Over the past few years, Frederick C. Davis has become one
of my favorite pulp authors. I’ve always liked his work ever since reading
those Corinth paperback reprints of some of his Operator 5 pulp novels, back in
the Sixties. I hadn’t really realized how many different genres Davis wrote in,
though, until recent years.
THRILLING SKY STORIES is a 2005 small press collection of aviation yarns Davis wrote, including two novellas and a short story. I’ve had it for years but just got around to reading it. The volume opens with the novella “The Sky Pirate”, from the April 1929 issue of AIR STORIES. A mysterious, all-black plane is involved with a series of daring robberies. The thieves strike at a ship at sea, a gold mine in the mountains, and a bank in a San Francisco skyscraper. It’s up to a pair of stalwart, two-fisted Border Patrol pilots to track down the mastermind behind these bizarre crimes, but their investigation has barely started when one of them finds himself framed for a crime he didn’t commit, a twist of fate that turns him against the law, too.
The prose in this yarn from fairly early in Davis’s career isn’t as polished as it would be later, and his plotting is a little weak and driven by too many coincidences . . . but man, the action scenes are great. Also, he was a master at coming up with slam-bang endings where the action continues to the very last paragraph, and he provides a fantastic one here that would have called for some great flying and stunt work if Hollywood had ever made a movie out of this tale. I was really flipping the pages in the last chapter, and any time an author can make me do that, I’ll forgive a lot of other weaknesses. “The Sky Pirate” is a mixed bag, but overall I enjoyed it quite a bit.

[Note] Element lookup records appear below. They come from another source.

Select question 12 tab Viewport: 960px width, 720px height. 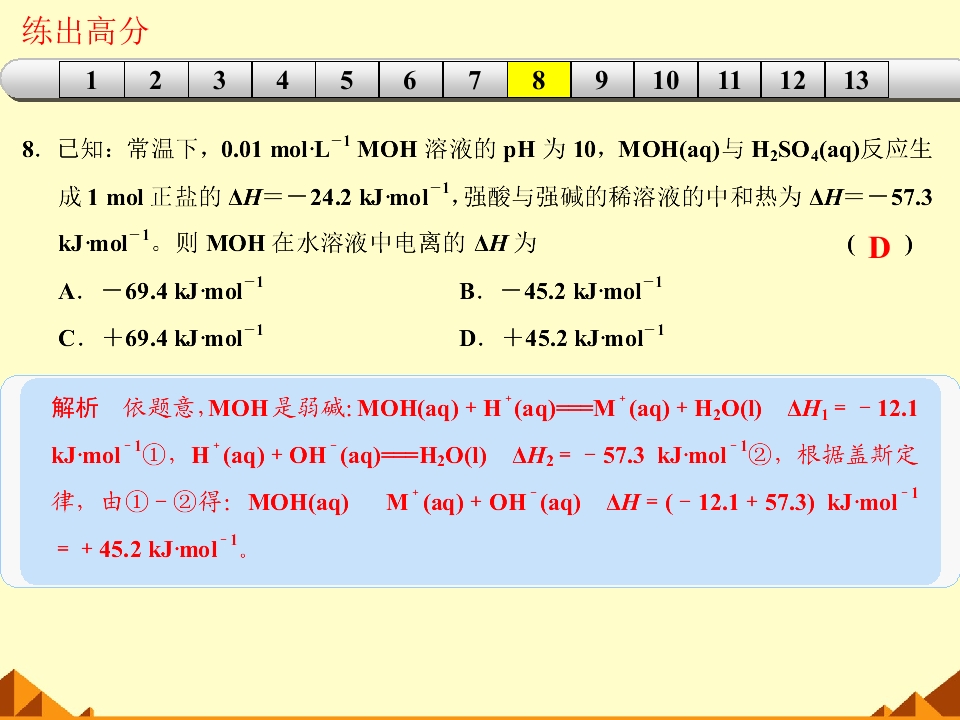click(x=793, y=80)
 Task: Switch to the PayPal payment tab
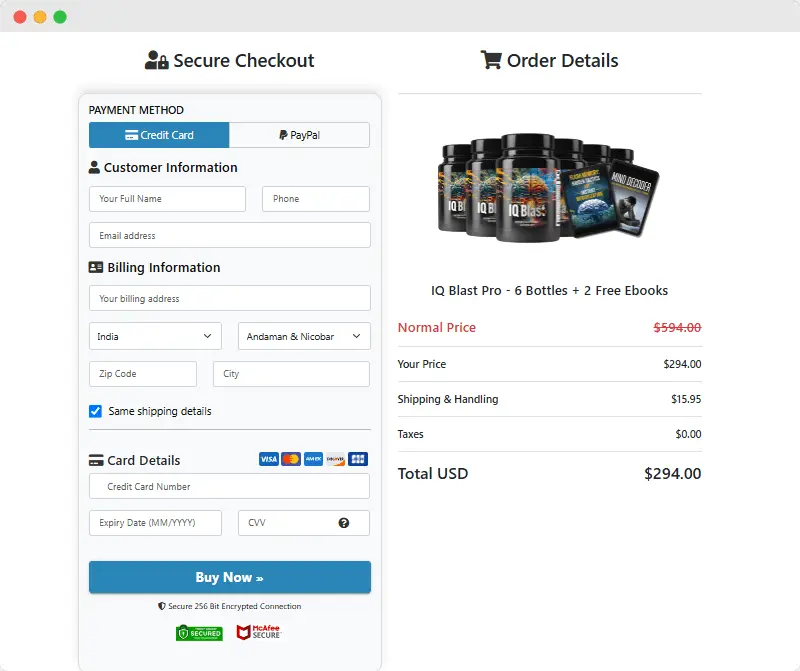click(x=299, y=135)
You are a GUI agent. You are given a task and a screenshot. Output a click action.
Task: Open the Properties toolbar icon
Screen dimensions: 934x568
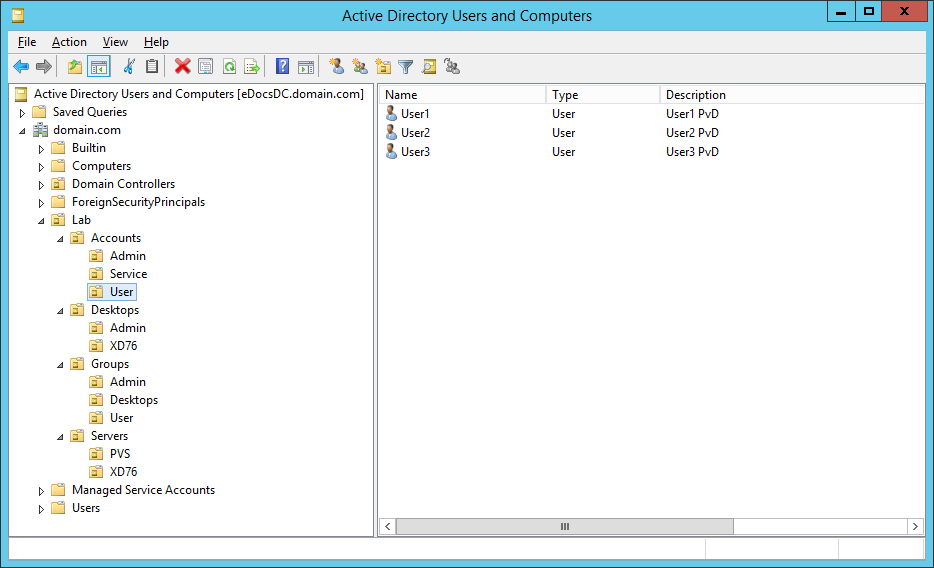[x=205, y=67]
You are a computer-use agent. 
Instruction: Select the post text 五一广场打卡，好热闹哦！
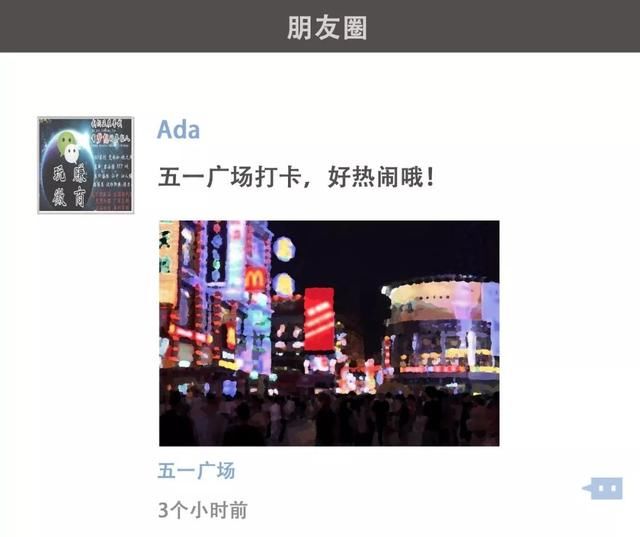[296, 177]
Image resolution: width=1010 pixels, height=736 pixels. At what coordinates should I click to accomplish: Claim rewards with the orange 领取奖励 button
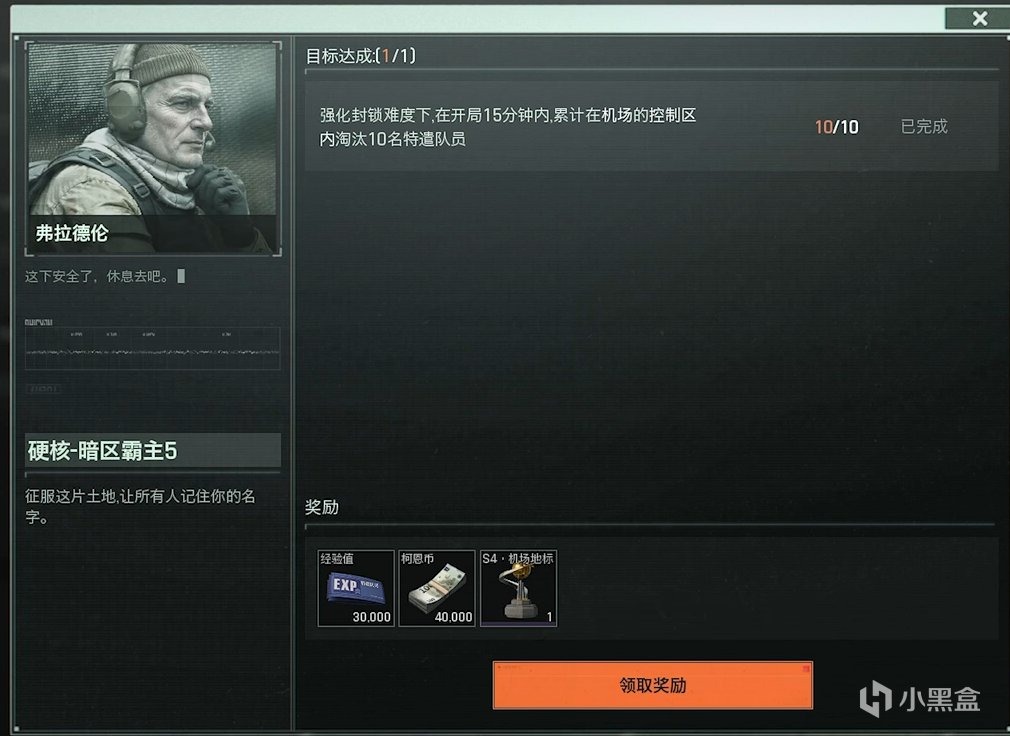click(653, 685)
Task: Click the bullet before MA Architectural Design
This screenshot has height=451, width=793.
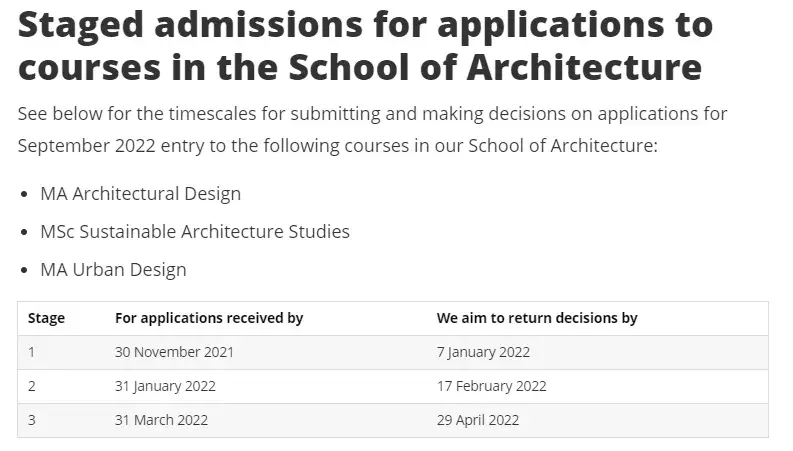Action: [24, 194]
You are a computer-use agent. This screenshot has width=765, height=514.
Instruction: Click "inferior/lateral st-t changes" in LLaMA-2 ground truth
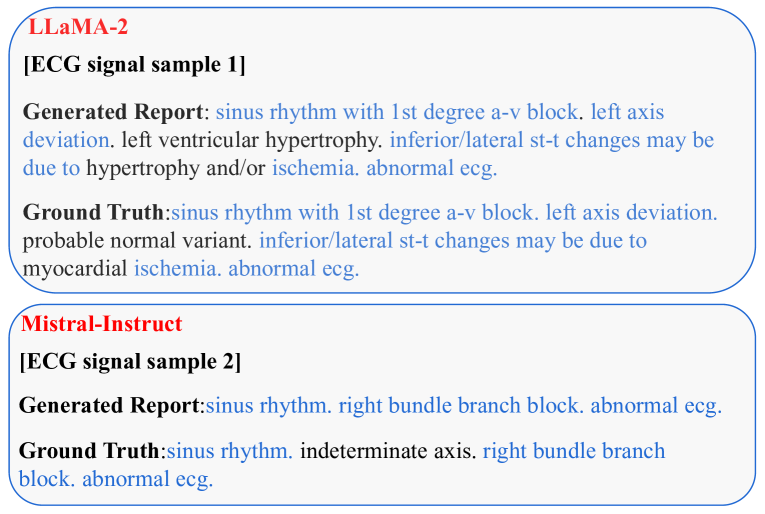click(389, 241)
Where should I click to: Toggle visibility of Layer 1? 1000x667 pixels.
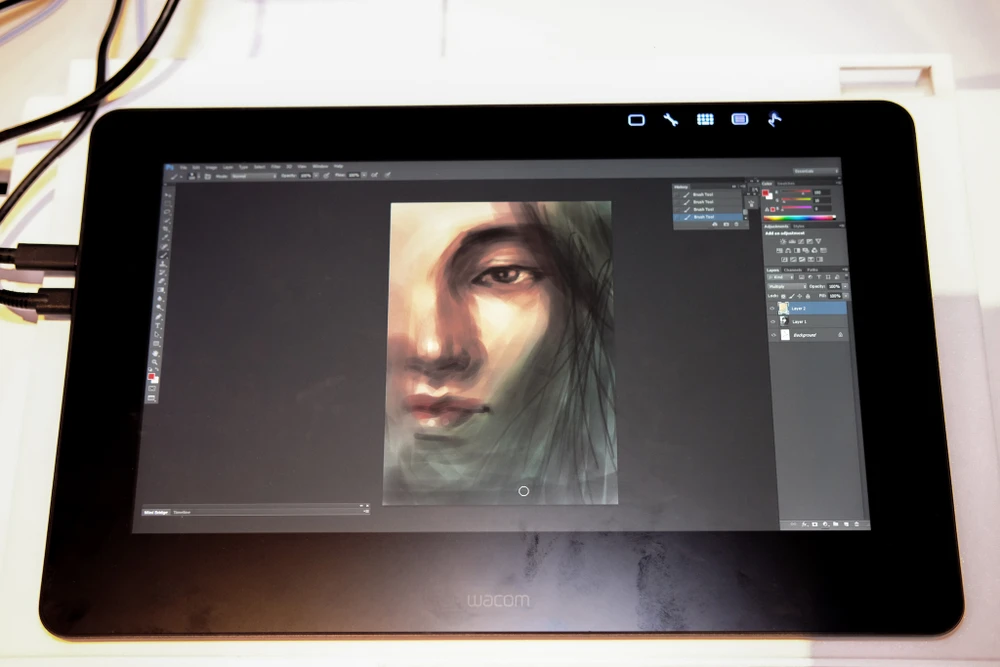pyautogui.click(x=772, y=322)
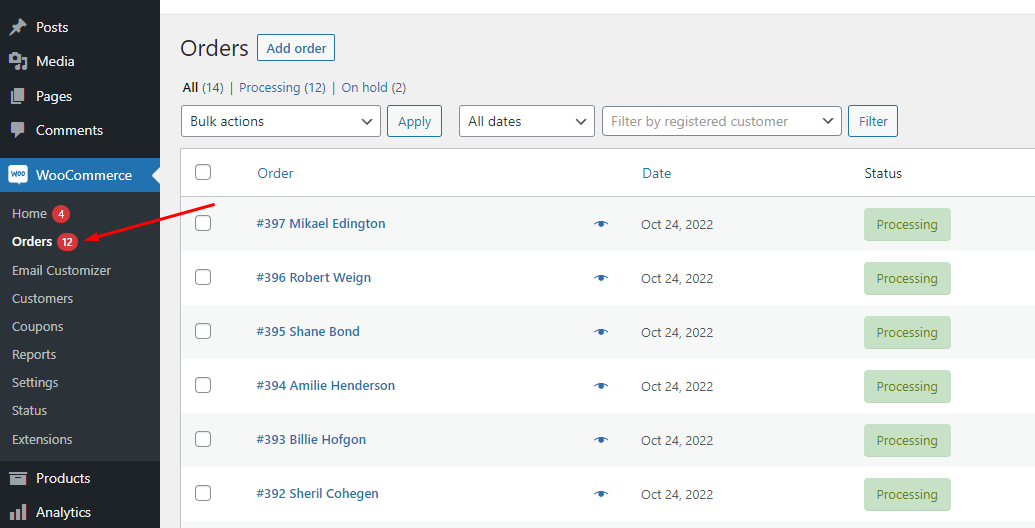This screenshot has width=1035, height=528.
Task: Tick checkbox for order #396 Robert Weign
Action: coord(203,277)
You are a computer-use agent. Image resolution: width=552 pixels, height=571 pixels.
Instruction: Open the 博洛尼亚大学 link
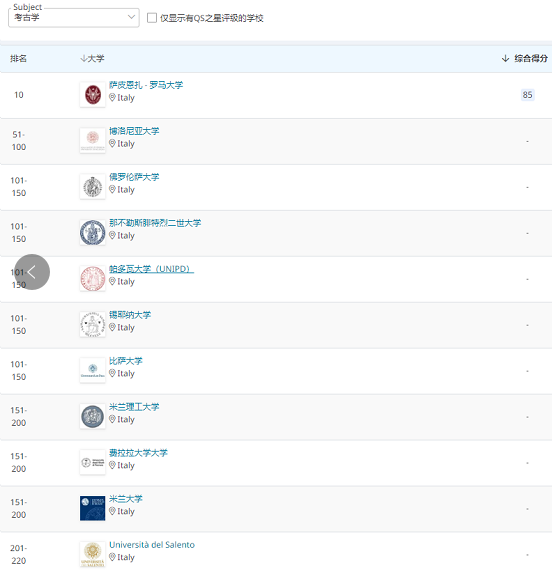click(134, 131)
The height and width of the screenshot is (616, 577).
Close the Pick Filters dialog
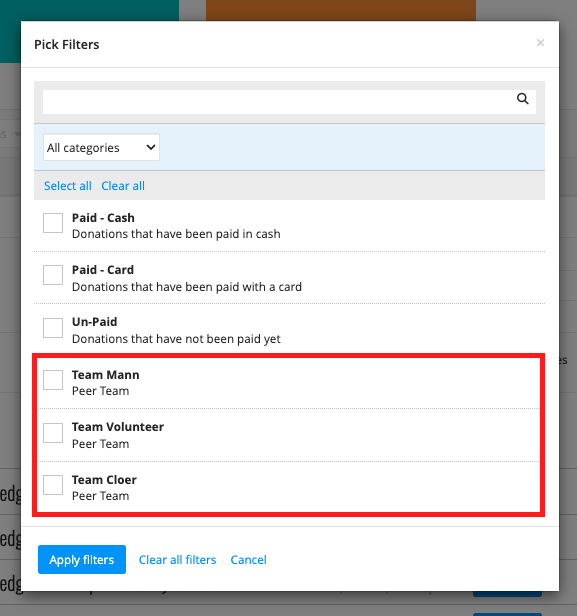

“Sky Racketeers”, a novella from the May 1930 issue of WINGS, is exactly what it sounds like, a tale of how gangsters work the ol’ protection racket on an airline. Also as you’d expect, a stalwart, two-fisted pilot gets the job of stopping them, with help from his mechanic sidekick. The plot is a little better in this one, but some of the coincidences still stretch credibility too far. Again, however, the slam-bang ending is great.
This volume wraps up with “Patrol of the Dead”, a short story from the Spring 1937 issue of AIR STORIES. It’s a sequel of sorts to “The Sky Pirate”, featuring the same Border Patrol base and one of the same supporting characters from the earlier story. It’s about the conflict between the Border Patrol and an organization of Mexican drug smugglers (an early day drug cartel, in other words) and is better written and plotted than the other two stories in this book. It lacks the huge climax, but there’s still some good action.
I enjoyed THRILLING SKY STORIES. It’s not a book I’d recommend to anyone who hasn’t read Davis’s work before, since it’s not as good as some of his other work, but anyone who’s already a fan, or who just really likes aviation pulp, will get some good entertainment out of it.